╭─ Data shown
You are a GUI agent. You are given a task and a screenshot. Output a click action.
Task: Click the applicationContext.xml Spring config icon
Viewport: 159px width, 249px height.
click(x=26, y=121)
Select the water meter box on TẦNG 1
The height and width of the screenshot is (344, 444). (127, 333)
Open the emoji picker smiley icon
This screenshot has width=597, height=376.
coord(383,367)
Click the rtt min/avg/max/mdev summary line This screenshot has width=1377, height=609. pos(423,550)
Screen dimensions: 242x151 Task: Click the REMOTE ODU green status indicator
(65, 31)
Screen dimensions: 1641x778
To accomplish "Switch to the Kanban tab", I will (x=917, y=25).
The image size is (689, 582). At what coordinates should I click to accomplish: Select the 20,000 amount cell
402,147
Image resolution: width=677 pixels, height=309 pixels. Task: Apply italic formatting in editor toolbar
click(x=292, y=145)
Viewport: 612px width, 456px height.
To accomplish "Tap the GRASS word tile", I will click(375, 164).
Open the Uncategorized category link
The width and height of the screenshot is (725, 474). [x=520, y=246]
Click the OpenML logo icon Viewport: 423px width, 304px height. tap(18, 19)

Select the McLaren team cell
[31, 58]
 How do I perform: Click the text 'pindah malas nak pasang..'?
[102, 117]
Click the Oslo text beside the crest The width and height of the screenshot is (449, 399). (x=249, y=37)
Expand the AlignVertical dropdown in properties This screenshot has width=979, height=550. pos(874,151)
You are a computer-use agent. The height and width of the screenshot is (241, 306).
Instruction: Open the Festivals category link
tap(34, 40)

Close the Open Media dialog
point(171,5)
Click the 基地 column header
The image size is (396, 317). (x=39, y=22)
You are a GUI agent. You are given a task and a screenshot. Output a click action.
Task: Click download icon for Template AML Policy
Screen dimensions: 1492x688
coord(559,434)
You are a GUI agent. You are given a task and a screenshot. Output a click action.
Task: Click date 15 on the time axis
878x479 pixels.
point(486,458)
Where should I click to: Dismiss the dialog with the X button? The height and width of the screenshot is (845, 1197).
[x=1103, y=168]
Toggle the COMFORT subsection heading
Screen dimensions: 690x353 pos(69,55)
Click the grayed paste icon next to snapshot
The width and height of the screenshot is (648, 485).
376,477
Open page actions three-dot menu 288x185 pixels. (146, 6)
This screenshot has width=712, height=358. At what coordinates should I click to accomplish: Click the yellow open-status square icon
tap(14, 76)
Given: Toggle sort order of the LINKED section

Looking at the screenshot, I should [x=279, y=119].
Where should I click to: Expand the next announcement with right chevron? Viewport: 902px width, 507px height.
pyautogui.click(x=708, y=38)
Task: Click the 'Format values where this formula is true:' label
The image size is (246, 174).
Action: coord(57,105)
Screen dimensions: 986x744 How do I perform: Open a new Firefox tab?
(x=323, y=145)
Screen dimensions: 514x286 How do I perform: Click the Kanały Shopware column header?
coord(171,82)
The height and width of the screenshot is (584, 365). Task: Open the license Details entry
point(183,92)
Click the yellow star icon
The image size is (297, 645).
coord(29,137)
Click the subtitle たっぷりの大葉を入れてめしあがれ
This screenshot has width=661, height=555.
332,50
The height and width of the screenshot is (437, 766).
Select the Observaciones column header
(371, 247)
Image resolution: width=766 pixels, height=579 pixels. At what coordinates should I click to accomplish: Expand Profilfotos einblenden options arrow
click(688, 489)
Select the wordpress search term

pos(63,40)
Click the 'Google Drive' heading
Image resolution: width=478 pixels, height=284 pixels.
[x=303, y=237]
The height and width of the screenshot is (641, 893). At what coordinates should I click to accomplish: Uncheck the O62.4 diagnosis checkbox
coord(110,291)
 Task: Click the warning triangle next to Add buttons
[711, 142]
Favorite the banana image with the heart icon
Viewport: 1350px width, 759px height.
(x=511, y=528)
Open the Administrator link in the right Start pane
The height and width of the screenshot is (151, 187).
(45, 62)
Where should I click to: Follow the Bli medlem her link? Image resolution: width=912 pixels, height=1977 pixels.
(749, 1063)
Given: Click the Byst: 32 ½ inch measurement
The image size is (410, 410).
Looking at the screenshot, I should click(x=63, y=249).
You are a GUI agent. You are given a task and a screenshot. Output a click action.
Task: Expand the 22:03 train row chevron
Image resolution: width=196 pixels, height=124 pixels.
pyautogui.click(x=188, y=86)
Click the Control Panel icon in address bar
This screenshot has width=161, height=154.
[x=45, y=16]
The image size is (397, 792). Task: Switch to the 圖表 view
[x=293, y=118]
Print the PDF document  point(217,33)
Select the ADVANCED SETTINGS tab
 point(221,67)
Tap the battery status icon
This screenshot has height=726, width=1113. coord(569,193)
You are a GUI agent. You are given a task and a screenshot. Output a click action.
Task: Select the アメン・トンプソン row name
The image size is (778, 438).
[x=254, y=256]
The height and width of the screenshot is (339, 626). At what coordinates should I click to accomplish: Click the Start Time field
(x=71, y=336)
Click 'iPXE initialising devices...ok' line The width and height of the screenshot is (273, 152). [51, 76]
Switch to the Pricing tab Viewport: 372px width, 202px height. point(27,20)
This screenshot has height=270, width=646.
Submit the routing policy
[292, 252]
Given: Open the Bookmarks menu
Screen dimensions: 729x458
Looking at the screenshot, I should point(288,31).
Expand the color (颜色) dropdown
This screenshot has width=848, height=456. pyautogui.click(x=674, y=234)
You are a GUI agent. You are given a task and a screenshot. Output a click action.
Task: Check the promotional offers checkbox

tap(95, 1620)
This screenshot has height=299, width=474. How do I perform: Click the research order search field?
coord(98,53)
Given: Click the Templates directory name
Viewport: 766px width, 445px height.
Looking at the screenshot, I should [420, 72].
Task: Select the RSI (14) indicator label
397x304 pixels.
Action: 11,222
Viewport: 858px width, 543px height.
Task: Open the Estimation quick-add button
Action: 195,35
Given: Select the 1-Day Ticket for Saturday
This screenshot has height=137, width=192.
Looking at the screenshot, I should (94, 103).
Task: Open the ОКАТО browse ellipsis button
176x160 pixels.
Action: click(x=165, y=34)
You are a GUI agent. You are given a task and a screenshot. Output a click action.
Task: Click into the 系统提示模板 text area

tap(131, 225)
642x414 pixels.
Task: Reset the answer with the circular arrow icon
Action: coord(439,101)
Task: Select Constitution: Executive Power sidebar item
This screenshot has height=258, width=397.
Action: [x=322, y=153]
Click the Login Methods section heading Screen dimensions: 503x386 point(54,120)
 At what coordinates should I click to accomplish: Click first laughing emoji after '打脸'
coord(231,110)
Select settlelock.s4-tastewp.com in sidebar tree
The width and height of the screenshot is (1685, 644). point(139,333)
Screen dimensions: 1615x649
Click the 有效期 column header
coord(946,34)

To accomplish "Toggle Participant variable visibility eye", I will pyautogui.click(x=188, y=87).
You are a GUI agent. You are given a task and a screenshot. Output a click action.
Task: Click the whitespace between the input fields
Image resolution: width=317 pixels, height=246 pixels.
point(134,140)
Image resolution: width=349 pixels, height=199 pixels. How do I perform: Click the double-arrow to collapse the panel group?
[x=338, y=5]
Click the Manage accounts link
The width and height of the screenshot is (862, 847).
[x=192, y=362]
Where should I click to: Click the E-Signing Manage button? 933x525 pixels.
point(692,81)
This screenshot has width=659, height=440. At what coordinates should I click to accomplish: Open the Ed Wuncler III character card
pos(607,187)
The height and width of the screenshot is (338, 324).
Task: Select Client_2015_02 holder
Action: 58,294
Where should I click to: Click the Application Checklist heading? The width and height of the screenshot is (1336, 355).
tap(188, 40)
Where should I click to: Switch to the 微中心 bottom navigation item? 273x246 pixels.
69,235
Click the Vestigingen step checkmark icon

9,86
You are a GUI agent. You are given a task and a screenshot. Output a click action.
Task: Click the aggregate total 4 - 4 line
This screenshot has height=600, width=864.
╰─
__Exercise requirements__
From the material above, set down exactly the lines between the line holding "Select the Observaciones column header" and the line holding "Click the 'Google Drive' heading", inclusive. Include nothing else.

__Solution for this exercise__
Select the Observaciones column header
(371, 247)
Image resolution: width=766 pixels, height=579 pixels. At what coordinates should I click to accomplish: Expand Profilfotos einblenden options arrow
click(688, 489)
Select the wordpress search term

pos(63,40)
Click the 'Google Drive' heading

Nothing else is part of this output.